===== Extract to read =====

So the source format should be right since there is no header. The error received from the second run is consistent wit the first error message, just the missing feature is another one.

I have filtered the data now using the newly introduced way with just two commands and no work-around with a tsv file. I keep trying to figure this out..

steffen

steff1088 · January 18, 2018, 3:59pm

Also, just to clarify: Can we exclude any problems potentially caused by the combination of ID thresholds in clustering and classification? In both processes, 99% ref seqs and taxonomy was used, but it was clustered at 97% and classified at 94%. In my understanding that should be compatible - so just to check.

steffen

Nicholas_Bokulich · January 18, 2018, 4:08pm

Hi @steff1088,
Thanks for following up!

===== Records shown =====

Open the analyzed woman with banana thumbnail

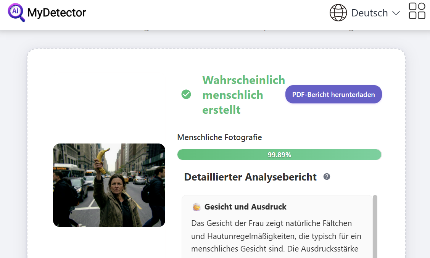(x=109, y=185)
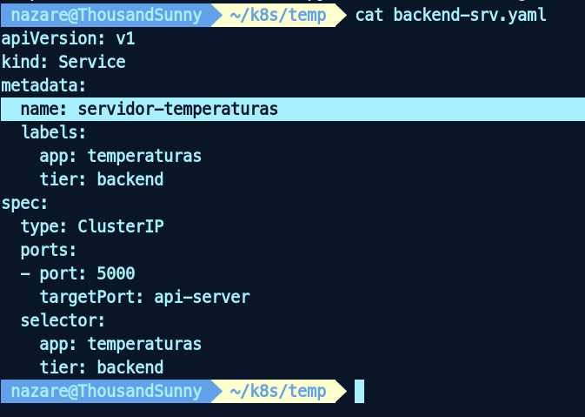The width and height of the screenshot is (585, 417).
Task: Click tier: backend under selector
Action: click(x=101, y=367)
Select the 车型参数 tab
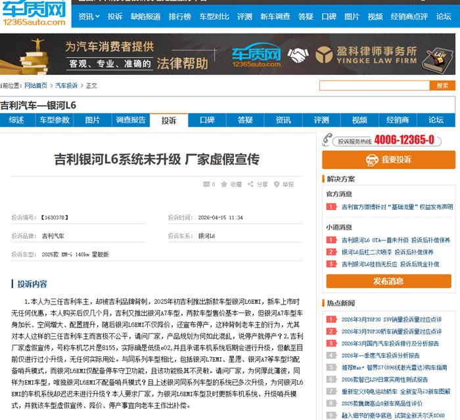The width and height of the screenshot is (460, 420). coord(55,120)
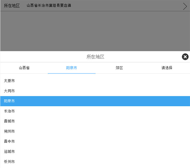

=====

◆ **Assigned task**: Retype the part of the forum thread from "Also, just to" up to and including "for following up!". The lines above come from a separate source and are unrelated to the forum thread.

◆ **Your response**:
Also, just to clarify: Can we exclude any problems potentially caused by the combination of ID thresholds in clustering and classification? In both processes, 99% ref seqs and taxonomy was used, but it was clustered at 97% and classified at 94%. In my understanding that should be compatible - so just to check.

steffen

Nicholas_Bokulich · January 18, 2018, 4:08pm

Hi @steff1088,
Thanks for following up!